Droit d’asile et excision

fatiha-mlatiFatiha Mlati directice de l'intégration de France terre d'asile; José Fischel De Andrade administrateur principal chargé de la protéction du HCR en France; Fadela Novak, administratrice principale du bureau Europe du HCR

 

Chaque année environ 20 000 femmes et filles demandent l’asile dans l’Union européenne en provenance de pays pratiquant les MSF. La France, avec 4 000 réfugiées, est le principal pays d’accueil de ces femmes et le premier pays à avoir criminalisé cette pratique en 1985.

Fatiha Mlati, Directrice de l’Intégration de France terre d’asile a évoqué le fait qu’au départ, en France, les MSF n’étaient pas considérées comme motif de persécution pouvant justifier une l’octroi d’une protection internationale.  Ce n’est qu’en 2012 que le Conseil d’Etat a reconnu que le risque d’excision pour une femme, dans son pays d’origine, était un motif légitime de demande d’asile. Le droit au séjour des parents des jeunes filles a, quant à lui, été accordé en avril 2013.

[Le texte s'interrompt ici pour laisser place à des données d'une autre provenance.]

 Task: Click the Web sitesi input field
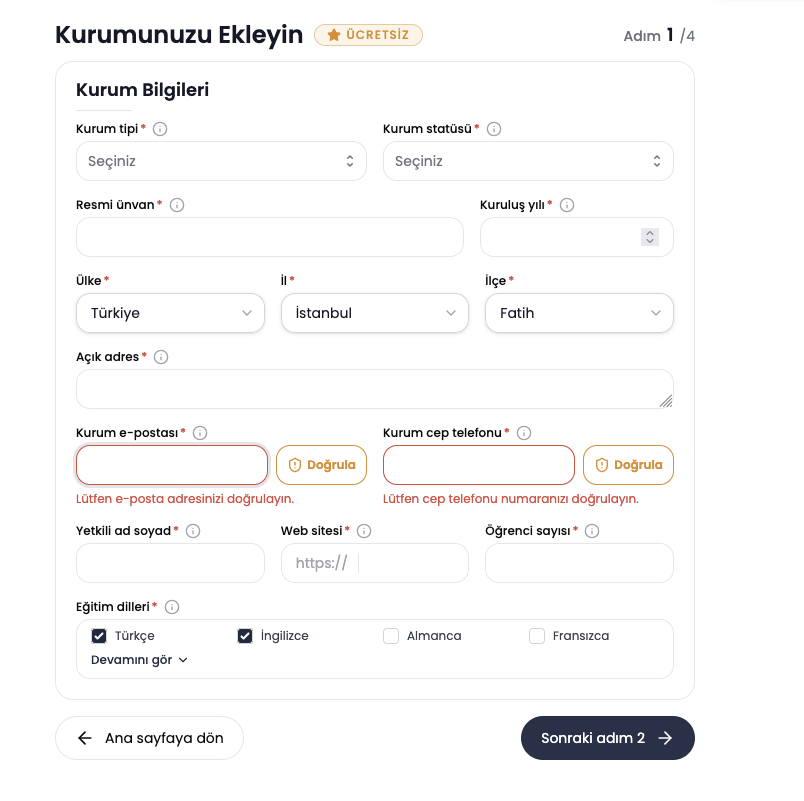[374, 563]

Fatiha Mlati a souligné le fait qu’il manquait encore des lignes directrices claires. « Il faut absolument préserver l’équilibre familial car cela représente un double isolement, celui de l’exil et celui du  positionnement contre sa culture. » De plus, il faut former et sensibiliser le personnel de l’Office français de protection des réfugiés et des apatrides (Ofpra) sur cette question afin que leur accueil soit plus adapté aux victimes de ce traumatisme. Un suivi psychologique de ces femmes est indispensable lors de leur arrivée. Suite au choc provoqué par les MSF elles s’enferment souvent dans le silence.